Жизнь партии: гедонизм в «Императоре мороженого» Уоллеса Стивенса сочинение пример

ООО "Сочинения-Про"

Ежедневно 8:00–20:00

Санкт-Петербург

Ленинский проспект, 140Ж

magbo system

Сочинение на тему Жизнь партии: гедонизм в «Императоре мороженого» Уоллеса Стивенса

Событие, ознаменовавшееся сексом и праздником, в «Императоре мороженого» Уоллеса Стивенса является неизбежно причудливым. Хотя можно ожидать, что для обсуждения вопроса о смерти характер трезвости, важности или – по крайней мере – отражения, язык и содержание стихотворения вместо этого наполняются почти бессмысленным видом пышности. Неназванный оратор выступает в качестве организатора церемоний, поощряя скорбящих участвовать в поведении, более подходящем для вечеринки, чем на похоронах, и в то же время насмехается над безжизненным трупом для того же сексуального веселья. Еще одно затемнение стихотворения – странный рефрен: «Единственный император – император мороженого». Хотя многие части стиха Уоллеса, кажется, больше связаны с затуманивающим смыслом, чем с его созданием, под каждой строкой скрывается смысл. Используя контрастные сексуальные образы для создания насмешек над обычными скорбящими методами, Стивенс описывает похороны, которые охватывают жизнь, а не оплакивают смерть, и впоследствии выявляет лицемерие, которое проистекает из одержимости человечеством смертности.

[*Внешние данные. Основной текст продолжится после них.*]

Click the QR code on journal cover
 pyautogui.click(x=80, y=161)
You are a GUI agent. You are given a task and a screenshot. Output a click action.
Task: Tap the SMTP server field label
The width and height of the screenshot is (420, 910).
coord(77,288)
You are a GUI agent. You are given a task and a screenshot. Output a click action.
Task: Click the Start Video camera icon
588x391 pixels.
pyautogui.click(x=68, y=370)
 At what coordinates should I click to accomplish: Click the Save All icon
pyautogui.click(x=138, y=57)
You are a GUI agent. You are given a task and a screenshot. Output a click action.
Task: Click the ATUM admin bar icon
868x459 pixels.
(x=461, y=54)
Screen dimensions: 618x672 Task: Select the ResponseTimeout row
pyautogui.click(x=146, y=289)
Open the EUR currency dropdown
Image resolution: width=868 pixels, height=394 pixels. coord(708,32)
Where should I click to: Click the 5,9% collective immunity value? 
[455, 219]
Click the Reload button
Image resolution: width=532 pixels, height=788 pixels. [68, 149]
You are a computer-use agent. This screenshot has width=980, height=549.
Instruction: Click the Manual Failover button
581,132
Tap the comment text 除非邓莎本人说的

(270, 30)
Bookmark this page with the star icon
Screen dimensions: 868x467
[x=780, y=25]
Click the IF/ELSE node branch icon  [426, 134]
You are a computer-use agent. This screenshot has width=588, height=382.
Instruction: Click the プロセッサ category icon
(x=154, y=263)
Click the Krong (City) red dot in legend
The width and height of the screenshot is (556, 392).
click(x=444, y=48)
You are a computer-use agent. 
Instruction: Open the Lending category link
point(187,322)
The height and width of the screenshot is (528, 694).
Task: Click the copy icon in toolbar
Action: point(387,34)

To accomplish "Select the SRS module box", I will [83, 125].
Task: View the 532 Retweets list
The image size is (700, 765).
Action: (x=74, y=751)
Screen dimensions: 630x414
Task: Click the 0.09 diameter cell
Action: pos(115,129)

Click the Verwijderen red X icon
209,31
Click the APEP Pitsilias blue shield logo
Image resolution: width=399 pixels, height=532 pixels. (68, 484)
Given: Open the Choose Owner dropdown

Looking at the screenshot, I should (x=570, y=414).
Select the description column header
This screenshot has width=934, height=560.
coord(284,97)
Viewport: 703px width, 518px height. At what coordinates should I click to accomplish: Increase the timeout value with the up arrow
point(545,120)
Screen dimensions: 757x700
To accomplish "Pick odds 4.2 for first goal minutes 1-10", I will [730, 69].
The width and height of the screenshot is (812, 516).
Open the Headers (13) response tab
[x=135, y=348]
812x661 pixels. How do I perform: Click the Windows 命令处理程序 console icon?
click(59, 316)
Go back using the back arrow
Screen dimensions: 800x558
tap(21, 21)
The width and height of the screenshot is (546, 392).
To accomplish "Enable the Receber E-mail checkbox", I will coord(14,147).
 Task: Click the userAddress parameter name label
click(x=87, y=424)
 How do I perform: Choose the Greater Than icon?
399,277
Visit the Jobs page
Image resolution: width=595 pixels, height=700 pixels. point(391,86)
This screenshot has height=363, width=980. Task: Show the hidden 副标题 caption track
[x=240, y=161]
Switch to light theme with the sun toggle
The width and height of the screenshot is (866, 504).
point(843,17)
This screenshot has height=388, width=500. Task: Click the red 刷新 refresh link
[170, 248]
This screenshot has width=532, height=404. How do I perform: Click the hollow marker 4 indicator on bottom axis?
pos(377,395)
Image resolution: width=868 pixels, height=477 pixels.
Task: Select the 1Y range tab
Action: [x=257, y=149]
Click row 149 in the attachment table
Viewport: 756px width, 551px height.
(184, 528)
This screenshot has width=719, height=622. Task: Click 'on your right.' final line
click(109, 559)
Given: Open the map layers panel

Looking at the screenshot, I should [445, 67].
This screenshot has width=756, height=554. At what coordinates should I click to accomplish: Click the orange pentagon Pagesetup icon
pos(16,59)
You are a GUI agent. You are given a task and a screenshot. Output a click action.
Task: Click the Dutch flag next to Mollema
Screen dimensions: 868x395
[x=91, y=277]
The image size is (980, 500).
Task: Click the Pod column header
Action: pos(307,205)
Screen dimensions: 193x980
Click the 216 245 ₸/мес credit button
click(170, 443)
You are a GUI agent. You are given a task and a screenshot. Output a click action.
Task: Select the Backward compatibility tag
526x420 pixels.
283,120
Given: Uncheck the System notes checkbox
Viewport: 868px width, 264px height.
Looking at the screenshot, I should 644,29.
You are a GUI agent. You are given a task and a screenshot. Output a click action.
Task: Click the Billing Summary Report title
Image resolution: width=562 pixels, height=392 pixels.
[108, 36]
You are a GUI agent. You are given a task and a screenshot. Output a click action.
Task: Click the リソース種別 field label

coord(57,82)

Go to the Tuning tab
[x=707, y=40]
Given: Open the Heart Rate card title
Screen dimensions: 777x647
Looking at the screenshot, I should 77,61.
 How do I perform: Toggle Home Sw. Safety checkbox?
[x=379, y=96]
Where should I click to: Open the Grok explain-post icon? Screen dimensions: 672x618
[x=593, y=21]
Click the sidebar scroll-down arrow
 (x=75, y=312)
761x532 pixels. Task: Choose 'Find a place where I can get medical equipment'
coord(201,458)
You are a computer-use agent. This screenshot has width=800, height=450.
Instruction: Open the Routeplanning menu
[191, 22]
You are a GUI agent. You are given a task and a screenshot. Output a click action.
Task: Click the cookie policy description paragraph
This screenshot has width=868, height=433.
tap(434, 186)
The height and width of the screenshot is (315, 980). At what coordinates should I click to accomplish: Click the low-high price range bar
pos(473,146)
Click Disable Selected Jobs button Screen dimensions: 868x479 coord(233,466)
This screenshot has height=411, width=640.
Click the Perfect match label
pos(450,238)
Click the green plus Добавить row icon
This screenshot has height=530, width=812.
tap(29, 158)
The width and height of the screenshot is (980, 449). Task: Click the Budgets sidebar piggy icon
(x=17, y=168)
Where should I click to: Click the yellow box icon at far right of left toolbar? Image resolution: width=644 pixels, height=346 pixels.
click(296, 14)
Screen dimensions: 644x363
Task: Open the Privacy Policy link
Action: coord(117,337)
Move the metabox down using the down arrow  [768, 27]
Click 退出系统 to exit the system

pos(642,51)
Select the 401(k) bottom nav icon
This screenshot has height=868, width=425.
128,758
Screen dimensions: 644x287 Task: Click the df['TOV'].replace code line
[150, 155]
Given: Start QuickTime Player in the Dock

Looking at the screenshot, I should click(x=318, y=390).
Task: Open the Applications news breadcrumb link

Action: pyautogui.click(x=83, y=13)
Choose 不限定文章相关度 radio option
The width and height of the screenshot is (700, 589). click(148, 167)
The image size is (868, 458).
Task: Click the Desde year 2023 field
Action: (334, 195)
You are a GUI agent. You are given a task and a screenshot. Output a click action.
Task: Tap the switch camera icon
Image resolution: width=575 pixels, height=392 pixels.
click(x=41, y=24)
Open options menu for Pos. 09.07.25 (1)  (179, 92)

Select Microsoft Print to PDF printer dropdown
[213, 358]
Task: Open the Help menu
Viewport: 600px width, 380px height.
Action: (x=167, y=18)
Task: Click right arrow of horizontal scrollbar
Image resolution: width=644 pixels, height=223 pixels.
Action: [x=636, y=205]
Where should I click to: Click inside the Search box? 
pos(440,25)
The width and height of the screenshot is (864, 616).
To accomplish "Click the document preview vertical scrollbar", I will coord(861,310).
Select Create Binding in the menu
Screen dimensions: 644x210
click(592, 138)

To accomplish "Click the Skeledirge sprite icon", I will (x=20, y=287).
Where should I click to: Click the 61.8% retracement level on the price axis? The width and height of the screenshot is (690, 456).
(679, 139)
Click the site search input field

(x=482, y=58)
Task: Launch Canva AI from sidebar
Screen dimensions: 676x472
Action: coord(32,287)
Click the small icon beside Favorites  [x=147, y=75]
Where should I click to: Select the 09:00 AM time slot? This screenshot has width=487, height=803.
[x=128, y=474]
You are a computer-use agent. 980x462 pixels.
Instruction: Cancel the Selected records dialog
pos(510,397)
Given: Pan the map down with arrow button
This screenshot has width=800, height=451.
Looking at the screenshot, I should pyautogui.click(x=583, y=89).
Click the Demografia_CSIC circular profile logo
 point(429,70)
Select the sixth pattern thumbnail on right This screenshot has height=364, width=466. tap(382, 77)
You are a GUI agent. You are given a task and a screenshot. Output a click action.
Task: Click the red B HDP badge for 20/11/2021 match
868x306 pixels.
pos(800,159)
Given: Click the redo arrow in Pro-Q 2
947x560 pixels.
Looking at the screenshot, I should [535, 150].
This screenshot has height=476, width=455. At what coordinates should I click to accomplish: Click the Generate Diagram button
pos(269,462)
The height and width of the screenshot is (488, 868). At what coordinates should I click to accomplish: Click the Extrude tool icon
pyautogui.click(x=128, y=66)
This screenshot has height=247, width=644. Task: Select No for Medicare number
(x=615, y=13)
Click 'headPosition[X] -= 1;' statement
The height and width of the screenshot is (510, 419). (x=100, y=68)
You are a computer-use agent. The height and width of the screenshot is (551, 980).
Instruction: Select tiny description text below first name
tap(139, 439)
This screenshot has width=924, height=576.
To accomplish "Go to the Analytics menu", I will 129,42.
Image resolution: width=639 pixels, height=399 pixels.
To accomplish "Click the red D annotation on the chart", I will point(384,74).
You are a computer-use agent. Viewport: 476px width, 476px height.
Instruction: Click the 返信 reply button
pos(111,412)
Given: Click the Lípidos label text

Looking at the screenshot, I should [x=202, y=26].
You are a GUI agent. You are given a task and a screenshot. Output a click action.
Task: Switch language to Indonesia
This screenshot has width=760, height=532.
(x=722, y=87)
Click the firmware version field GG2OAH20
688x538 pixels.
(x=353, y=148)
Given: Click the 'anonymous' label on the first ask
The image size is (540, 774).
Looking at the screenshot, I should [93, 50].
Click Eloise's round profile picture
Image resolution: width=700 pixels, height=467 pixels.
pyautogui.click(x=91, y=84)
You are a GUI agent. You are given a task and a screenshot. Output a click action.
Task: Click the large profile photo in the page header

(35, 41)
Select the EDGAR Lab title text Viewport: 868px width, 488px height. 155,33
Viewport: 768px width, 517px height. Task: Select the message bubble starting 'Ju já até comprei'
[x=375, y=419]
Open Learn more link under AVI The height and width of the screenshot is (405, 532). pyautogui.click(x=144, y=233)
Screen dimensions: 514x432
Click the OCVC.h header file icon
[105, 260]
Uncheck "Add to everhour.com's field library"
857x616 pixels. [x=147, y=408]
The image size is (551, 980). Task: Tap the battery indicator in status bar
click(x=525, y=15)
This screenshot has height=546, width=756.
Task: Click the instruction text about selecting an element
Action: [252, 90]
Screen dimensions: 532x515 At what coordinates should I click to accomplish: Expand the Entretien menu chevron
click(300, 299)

Первая строфа стихотворения описывает странно обильную траурную сцену, которая больше напоминает похотливое празднование, чем след. Сразу же выступающий предъявляет два требования, которые указывают на странно-праздничный характер собрания; он требует, чтобы кто-то «вызвал ролик больших сигар» и «предложил ему взбить / в кухонных чашках творожные творожные массы». В западном мире сигары обычно считаются символами праздника – гуляки зажигают их при рождении ребенка или после выгодного делового соглашения; они не часто связаны со смертью и трауром. Приготовление «творожных творожков» также противоречит смыслу мероприятия. Так как «похотливый» означает то, что страстно или сексуально желательно, заварные кремы наполнены вожделением, по существу афродизиакальным; По-видимому, погоня за сексуальным наслаждением не будет отсрочена, пока мертвое тело готовится к погребению. Вялость и цвет «мускулистых» кремовых блюд также могут быть тонким намеком на определенные интимные жидкости – сексуальное зрение, подкрепленное мягкими фаллическими образами «больших сигар». Усиливая чувство радостного веселья, звучание «i» звучит в «бить его кнутом» и аллитерация «c» в «кухонных чашках похотливых творожков», придающих поэме приятную, ритмичную сладость.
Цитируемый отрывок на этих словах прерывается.